Is $\sqrt{\frac{p(1-p)}{n}}$ a biased but consistent estimator for proportion? Let $(B1,\ B2,\ B3,….,\ Bn)$ be a vector of i.i.d Bernoulli random variables with parameter $p$. Let $P$ be an estimator of $p$. Note that $P=\frac{B1+B2+…+Bn}{n}$ is an unbiased estimator of $p$ by the linearity of expectation. My question is we know the variance of the estimator $P$ is $\sqrt{\frac{p(1-p)}{n}}$, but what would be an unbiased estimator of the standard deviation of P, namely an estimator of $\sqrt{\frac{p(1-p)}{n}}$? I try to use $\sqrt{\frac{P(1-P)}{n}}$ as an estimator of the standard deviation, but I felt like $\sqrt{\frac{P(1-P)}{n}}$ is a biased but consistent estimator of the variance of the estimator $P$, right? I did a a simple numerical example using $p=0.5$ and $n=2$ and it seems like the estimator $\sqrt{\frac{P(1-P)}{n}}$ is extremly downward biased when $n$ is small.

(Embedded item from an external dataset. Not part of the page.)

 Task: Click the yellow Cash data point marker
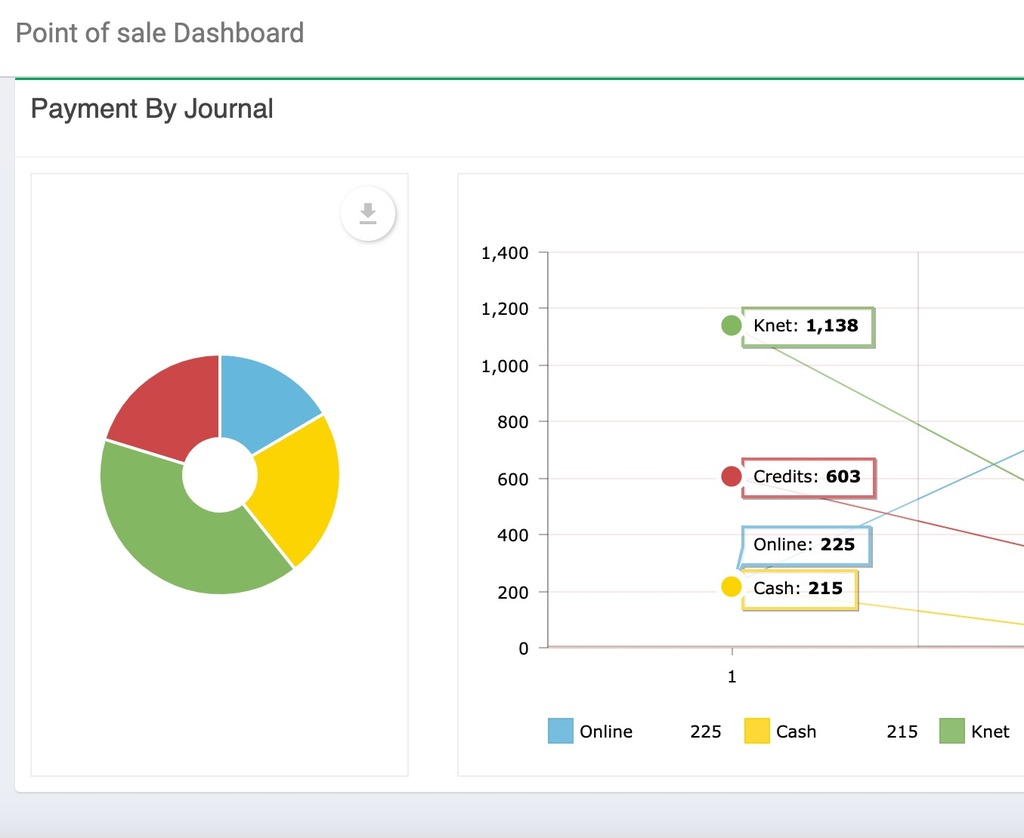(731, 587)
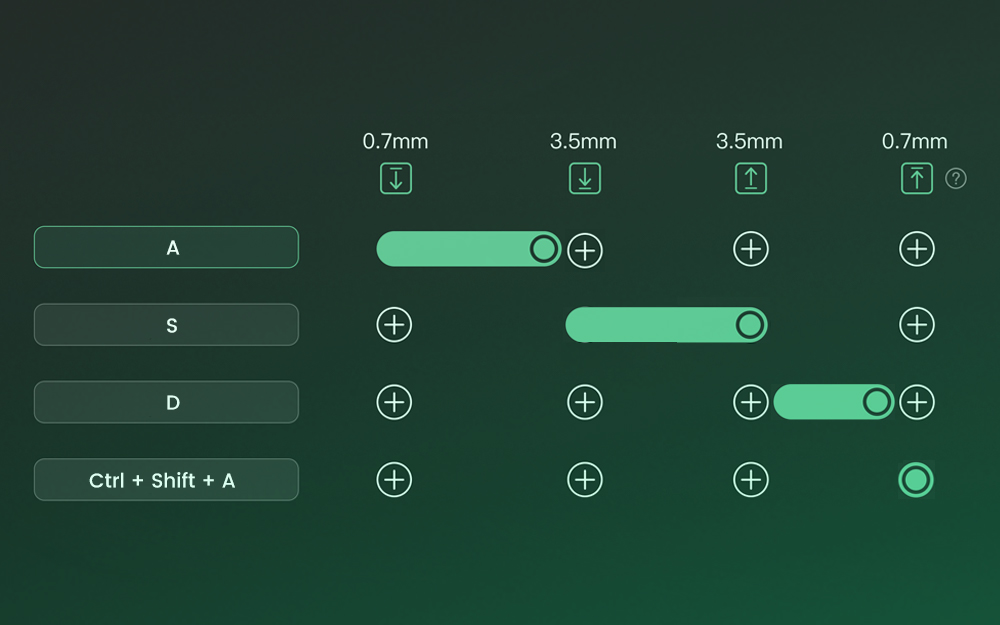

 A: Note that $\text{Var}[P] = p(1 - p) / n$, whereas $\sqrt{p(1 - p)/n}$ is the standard deviation. I'm going to assume you're interested in the variance.
Since
$$E[P(1 - P) / n] = E[P]/n - E[P^2]/n = p/n - \text{Var}[P]/n - p^2/n = p(1 - p)/n - \text{Var}[P]/n,$$
the estimator $P(1 - P)/n$ is (downwards) biased. The bias converges to 0 as $n \to \infty$, though (so, as you said, it is consistent).
Since you want an unbiased estimator of $\text{Var}[P]$, you can use the following estimator of $p(1 - p)$:
$$S^2 = \frac{1}{n - 1} \sum_{i = 1}^n (B_i - P)^2.$$
So $S^2 / n$ is an unbiased estimator of $p(1 - p)/n$, i.e. the variance of $P$.
A: To show the estimator $\sqrt{\frac{P(1-P)}{n}}$ is biased, we need to show 
$$
\mathbb{E}\left[\sqrt{\frac{P(1-P)}{n}}\right]\neq \sqrt{\frac{p(1-p)}{n}}
$$
Note that
$$
\mathbb{E}\left[X^2\right]=var(X)+\mathbb{E}\left[X\right ]^2.
$$
Therefore, we have that
\begin{align}
\mathbb{E}\left[\sqrt{\frac{P(1-P)}{n}}\right]^2&=\mathbb{E}\left[\sqrt{\frac{P(1-P)}{n}}^2\right]-var\left(\sqrt{\frac{P(1-P)}{n}}\right)\\
&=\mathbb{E}\left[\frac{P(1-P)}{n}\right]-var\left(\sqrt{\frac{P(1-P)}{n}}\right)\\
&=\mathbb{E}\left[\frac{P}{n}-\frac{P^2}{n}\right]-var\left(\sqrt{\frac{P(1-P)}{n}}\right)\\
&=\mathbb{E}\left[\frac{P}{n}\right]-\mathbb{E}\left[\frac{P^2}{n}\right]-var\left(\sqrt{\frac{P(1-P)}{n}}\right)\\
&=\frac{p}{n}-\frac{\mathbb{E}\left[P^2\right]}{n}-var\left(\sqrt{\frac{P(1-P)}{n}}\right)\\
&=\frac{p}{n}- \frac{var\left(P\right) + \mathbb{E}\left[P\right]^2}{n}-var\left(\sqrt{\frac{P(1-P)}{n}}\right)\\
&=\frac{p}{n}- \frac{var\left(P\right) + p^2}{n}-var\left(\sqrt{\frac{P(1-P)}{n}}\right)\\
&=\frac{p(1-p)}{n}-\frac{var(P)}{n}-var\left(\sqrt{\frac{P(1-P)}{n}}\right)
\end{align}
Taking the square root of the last expression, it is clear that the inequality holds. Hence the estimator is biased. It is also clear that as $n\rightarrow \infty$, so equality holds as $n$ approaches infinity, so the estimator of the standard deviation of $P$ is indeed consistent. This completes the proof.